(Extracted material)
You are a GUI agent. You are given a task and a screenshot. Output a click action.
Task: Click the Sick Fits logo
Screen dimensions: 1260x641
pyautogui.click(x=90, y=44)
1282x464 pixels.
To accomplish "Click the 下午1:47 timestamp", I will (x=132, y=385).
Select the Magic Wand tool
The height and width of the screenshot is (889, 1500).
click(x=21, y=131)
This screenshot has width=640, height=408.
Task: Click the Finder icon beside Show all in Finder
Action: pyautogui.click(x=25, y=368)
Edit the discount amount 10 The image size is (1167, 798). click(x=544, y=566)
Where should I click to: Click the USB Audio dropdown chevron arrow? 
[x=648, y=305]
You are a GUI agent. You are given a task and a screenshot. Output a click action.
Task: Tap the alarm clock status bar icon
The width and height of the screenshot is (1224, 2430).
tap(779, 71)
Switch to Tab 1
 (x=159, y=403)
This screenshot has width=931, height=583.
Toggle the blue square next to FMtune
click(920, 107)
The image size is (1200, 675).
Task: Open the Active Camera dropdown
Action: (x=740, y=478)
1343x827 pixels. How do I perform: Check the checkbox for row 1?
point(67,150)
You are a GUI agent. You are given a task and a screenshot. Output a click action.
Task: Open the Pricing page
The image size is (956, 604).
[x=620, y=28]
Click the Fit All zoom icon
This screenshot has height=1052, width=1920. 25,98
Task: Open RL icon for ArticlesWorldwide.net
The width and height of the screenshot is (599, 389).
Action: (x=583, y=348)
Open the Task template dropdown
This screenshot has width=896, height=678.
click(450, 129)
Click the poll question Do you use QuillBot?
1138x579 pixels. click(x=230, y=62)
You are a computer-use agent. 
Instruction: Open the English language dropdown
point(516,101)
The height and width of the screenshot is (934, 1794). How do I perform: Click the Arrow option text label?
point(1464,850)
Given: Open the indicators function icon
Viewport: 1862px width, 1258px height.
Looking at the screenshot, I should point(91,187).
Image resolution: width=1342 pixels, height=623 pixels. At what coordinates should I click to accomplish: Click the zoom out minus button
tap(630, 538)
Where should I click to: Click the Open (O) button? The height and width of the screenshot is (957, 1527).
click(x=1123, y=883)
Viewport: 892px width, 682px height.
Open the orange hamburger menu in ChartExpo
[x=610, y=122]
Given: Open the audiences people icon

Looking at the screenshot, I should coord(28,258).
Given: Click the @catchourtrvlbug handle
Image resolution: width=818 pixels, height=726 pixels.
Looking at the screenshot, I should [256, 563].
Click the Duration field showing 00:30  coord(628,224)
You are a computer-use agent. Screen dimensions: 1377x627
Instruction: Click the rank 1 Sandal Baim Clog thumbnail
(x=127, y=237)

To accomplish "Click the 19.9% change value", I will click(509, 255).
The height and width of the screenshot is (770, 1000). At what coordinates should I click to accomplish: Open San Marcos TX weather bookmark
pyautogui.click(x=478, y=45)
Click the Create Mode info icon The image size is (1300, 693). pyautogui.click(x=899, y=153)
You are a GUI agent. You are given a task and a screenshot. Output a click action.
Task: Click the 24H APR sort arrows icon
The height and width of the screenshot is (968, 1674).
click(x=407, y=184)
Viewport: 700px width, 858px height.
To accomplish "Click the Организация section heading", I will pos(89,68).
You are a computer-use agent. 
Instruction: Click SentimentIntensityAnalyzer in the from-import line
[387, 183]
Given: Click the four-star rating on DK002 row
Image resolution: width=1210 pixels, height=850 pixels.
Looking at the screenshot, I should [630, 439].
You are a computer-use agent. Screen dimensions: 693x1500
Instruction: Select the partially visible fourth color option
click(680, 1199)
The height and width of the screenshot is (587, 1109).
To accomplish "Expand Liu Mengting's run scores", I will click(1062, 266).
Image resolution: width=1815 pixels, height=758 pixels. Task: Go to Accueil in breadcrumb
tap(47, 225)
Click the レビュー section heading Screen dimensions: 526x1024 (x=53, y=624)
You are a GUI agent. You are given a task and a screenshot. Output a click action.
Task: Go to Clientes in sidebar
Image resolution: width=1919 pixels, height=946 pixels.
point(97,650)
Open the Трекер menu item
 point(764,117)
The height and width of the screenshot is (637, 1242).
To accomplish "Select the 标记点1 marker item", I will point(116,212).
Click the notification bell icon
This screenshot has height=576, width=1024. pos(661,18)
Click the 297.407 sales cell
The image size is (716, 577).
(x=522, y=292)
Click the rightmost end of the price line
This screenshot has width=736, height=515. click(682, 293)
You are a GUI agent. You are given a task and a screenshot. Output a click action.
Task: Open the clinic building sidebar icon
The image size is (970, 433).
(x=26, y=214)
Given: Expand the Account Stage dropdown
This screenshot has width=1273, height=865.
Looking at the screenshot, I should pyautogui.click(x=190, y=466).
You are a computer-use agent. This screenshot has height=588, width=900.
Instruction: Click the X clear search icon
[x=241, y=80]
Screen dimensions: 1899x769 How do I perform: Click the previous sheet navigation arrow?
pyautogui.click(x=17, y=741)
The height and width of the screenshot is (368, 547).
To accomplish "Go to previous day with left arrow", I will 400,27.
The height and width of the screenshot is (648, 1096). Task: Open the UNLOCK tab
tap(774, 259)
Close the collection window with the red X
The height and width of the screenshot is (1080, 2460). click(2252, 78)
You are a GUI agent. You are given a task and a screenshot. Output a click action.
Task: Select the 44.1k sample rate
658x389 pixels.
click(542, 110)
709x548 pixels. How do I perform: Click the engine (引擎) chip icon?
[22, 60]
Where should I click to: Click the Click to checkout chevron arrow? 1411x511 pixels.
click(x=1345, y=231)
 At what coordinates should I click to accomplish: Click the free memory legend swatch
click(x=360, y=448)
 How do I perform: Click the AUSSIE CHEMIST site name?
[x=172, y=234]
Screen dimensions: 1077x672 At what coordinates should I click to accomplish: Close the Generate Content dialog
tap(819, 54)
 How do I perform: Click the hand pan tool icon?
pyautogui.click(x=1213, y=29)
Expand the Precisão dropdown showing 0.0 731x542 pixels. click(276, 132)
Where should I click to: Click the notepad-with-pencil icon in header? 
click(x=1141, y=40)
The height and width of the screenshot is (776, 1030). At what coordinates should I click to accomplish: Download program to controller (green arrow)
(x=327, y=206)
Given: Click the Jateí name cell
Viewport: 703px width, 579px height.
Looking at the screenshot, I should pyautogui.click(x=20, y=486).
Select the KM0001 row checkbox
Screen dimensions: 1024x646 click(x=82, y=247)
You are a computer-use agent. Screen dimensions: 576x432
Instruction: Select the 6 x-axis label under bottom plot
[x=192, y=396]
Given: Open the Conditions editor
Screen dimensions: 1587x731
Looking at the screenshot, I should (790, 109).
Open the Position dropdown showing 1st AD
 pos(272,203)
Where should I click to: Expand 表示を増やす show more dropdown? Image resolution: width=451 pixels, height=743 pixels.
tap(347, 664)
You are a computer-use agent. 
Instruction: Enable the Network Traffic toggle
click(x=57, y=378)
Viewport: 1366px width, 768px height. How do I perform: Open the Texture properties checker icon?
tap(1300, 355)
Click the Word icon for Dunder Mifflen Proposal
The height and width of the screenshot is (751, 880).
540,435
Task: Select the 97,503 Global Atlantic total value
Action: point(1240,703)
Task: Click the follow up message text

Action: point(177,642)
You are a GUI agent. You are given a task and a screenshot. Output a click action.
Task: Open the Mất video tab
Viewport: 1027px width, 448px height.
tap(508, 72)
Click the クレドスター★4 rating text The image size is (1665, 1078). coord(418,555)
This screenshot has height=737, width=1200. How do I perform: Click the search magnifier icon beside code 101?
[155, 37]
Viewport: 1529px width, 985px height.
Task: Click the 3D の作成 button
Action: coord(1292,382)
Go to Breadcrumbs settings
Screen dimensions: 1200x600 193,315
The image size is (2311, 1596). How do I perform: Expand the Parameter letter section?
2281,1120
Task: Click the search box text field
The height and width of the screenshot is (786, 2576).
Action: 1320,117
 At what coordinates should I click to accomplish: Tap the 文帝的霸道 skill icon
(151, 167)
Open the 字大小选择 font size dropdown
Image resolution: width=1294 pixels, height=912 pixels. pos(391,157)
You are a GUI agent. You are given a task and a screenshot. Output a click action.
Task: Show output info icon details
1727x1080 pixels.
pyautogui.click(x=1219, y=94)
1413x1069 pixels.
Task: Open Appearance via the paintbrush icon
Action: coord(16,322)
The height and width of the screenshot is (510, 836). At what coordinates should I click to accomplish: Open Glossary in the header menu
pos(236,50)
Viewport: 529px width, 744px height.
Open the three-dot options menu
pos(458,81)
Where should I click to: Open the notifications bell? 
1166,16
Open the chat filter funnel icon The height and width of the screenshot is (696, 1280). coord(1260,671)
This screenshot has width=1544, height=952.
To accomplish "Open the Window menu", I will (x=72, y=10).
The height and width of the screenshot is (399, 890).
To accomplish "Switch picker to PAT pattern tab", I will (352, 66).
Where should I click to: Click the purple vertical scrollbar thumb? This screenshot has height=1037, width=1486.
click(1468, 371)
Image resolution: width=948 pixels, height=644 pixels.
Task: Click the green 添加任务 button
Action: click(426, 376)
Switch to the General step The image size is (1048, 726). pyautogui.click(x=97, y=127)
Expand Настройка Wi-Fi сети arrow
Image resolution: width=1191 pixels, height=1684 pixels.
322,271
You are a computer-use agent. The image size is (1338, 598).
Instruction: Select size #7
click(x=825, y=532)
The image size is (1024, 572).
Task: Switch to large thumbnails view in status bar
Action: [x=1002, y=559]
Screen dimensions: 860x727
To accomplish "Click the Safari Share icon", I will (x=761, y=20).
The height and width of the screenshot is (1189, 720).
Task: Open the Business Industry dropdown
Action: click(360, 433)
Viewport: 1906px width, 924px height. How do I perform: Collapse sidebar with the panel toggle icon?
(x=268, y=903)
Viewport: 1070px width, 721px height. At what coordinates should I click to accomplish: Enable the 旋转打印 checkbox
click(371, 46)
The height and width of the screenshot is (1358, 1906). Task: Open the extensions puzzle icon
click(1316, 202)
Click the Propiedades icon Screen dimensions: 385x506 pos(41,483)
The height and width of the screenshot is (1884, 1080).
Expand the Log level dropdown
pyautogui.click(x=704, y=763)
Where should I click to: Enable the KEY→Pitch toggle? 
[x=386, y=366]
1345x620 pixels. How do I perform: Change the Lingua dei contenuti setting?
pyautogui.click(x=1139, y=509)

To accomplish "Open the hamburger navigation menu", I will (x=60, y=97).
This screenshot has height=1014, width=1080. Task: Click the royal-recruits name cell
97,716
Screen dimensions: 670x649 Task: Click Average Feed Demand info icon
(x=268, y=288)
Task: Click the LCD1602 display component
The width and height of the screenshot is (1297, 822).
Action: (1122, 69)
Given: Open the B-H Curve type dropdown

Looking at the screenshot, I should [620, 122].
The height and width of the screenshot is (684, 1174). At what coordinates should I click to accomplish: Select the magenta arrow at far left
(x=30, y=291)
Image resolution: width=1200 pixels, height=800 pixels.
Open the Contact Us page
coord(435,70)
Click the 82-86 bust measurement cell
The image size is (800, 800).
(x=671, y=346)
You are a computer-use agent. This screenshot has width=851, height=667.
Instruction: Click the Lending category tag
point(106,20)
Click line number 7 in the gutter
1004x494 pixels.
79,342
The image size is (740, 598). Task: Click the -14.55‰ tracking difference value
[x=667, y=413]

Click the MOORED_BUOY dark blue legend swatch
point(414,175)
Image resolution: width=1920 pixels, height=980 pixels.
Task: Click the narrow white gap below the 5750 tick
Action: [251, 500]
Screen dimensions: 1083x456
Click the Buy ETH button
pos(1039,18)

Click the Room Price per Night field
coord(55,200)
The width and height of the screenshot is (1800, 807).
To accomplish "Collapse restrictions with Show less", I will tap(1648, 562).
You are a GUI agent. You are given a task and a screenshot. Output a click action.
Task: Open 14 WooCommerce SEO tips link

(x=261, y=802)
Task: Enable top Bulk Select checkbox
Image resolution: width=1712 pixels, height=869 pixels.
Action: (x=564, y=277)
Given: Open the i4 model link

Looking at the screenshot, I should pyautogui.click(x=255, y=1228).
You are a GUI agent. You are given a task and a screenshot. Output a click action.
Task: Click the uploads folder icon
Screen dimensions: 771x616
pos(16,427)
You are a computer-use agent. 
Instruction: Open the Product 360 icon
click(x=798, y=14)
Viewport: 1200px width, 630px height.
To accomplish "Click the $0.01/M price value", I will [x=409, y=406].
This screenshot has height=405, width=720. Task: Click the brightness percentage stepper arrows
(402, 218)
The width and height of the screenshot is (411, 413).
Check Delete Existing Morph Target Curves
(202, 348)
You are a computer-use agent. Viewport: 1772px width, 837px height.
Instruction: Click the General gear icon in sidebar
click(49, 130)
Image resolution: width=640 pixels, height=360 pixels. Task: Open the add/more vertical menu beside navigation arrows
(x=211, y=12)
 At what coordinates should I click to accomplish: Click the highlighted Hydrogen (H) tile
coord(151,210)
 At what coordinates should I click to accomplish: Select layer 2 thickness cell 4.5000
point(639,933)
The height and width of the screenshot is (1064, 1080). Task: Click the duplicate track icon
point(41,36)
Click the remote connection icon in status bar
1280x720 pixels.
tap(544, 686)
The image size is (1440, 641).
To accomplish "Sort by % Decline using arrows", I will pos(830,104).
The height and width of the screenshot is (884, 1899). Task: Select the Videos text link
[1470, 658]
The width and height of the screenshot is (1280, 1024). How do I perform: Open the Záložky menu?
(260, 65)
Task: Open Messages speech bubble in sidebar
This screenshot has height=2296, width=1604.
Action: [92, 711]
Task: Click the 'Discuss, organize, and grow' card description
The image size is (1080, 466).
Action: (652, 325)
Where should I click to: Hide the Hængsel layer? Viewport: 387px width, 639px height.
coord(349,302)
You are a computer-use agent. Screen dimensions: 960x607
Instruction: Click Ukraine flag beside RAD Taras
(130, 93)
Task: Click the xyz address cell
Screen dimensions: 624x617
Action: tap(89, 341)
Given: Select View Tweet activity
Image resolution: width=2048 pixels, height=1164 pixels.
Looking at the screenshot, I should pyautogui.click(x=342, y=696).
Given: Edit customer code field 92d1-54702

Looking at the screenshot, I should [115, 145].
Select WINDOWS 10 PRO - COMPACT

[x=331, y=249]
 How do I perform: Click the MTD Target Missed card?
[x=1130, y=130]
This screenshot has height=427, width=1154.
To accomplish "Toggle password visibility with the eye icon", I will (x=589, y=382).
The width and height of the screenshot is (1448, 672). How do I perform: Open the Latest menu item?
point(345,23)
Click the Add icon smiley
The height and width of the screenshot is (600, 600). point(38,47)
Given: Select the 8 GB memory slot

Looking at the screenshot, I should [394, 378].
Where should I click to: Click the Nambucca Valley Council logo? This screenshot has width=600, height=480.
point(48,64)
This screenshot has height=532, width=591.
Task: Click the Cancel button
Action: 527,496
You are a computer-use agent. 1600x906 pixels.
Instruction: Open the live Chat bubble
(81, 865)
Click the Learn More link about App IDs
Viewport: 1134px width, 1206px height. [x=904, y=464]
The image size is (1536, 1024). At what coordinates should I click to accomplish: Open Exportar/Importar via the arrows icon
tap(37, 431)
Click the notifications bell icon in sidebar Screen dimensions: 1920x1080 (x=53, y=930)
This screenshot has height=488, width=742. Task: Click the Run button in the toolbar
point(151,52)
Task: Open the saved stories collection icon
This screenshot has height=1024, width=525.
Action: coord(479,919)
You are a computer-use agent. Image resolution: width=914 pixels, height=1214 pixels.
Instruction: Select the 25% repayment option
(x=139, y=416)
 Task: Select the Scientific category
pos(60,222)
(End Extracted material)
#### Task details
Copy out the range of lines above starting at the line with "Open the 字大小选择 font size dropdown" and ending at the line with "Screen dimensions: 860x727", exactly and including both.

#### Final answer
Open the 字大小选择 font size dropdown
Image resolution: width=1294 pixels, height=912 pixels. pos(391,157)
You are a GUI agent. You are given a task and a screenshot. Output a click action.
Task: Show output info icon details
1727x1080 pixels.
pyautogui.click(x=1219, y=94)
1413x1069 pixels.
Task: Open Appearance via the paintbrush icon
Action: coord(16,322)
The height and width of the screenshot is (510, 836). At what coordinates should I click to accomplish: Open Glossary in the header menu
pos(236,50)
Viewport: 529px width, 744px height.
Open the three-dot options menu
pos(458,81)
Where should I click to: Open the notifications bell? 
1166,16
Open the chat filter funnel icon The height and width of the screenshot is (696, 1280). coord(1260,671)
This screenshot has width=1544, height=952.
To accomplish "Open the Window menu", I will (x=72, y=10).
The height and width of the screenshot is (399, 890).
To accomplish "Switch picker to PAT pattern tab", I will (352, 66).
Where should I click to: Click the purple vertical scrollbar thumb? This screenshot has height=1037, width=1486.
click(1468, 371)
Image resolution: width=948 pixels, height=644 pixels.
Task: Click the green 添加任务 button
Action: click(426, 376)
Switch to the General step The image size is (1048, 726). pyautogui.click(x=97, y=127)
Expand Настройка Wi-Fi сети arrow
Image resolution: width=1191 pixels, height=1684 pixels.
322,271
You are a computer-use agent. The image size is (1338, 598).
Instruction: Select size #7
click(x=825, y=532)
The image size is (1024, 572).
Task: Switch to large thumbnails view in status bar
Action: [x=1002, y=559]
Screen dimensions: 860x727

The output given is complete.